A series of concrete pools made by artist Nancy Holt.
Views into the void … Hydra’s Head, 1974, Lewiston, New York. Photograph: Nancy Holt/Holt/Smithson Foundation / Licensed by Artists Rights Society, New York

The rest of the works are in the main gallery space. There are photographs, diagrams and poems, and as is so often the case with land artists, they struggle to match up to the imposing power of the big outdoor works. One series of photos documents waymarkers on stones and gates in the countryside – little coloured dots on rocks, like tiny minimalist paintings in nature. Another series depicts an English forest where Holt buried a poem she wrote for Smithson, with instructions on how to find it. Except we don’t get the poem, or the instructions. Just some photos of wet ferns.

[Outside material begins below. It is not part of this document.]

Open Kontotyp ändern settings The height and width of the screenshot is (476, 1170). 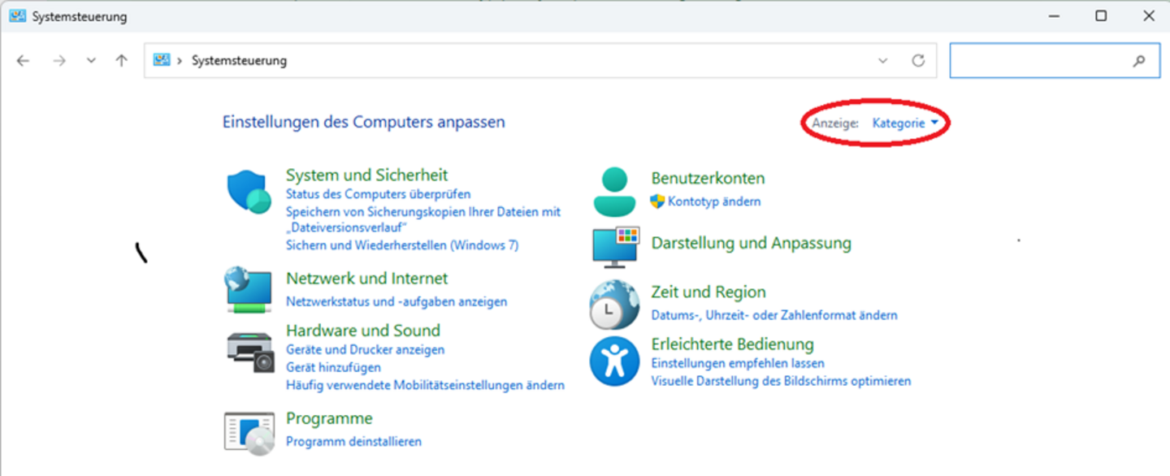715,201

Other photos see Holt “drawing” with light and shadow, making black and white curves and lines with slits in paper. They’re pretty, but a little dull. A light installation shines a spotlight on mirrors, tracing elliptical reflections across the opposite wall. Her Sun Tunnels – massive concrete cylinders installed in the Utah desert, channelling and corralling sunlight – is documented in a series of photos. They’re all nice enough works, but they don’t communicate her ideas of universal vastness and endless interconnectedness all that well.

Which is a shame, because if they could have been bolder and somehow filled the grounds with Holt works on the same scale as Hydra’s Head or Ventilation System, this would be a stunning show. But as it is, it just doesn’t think big enough.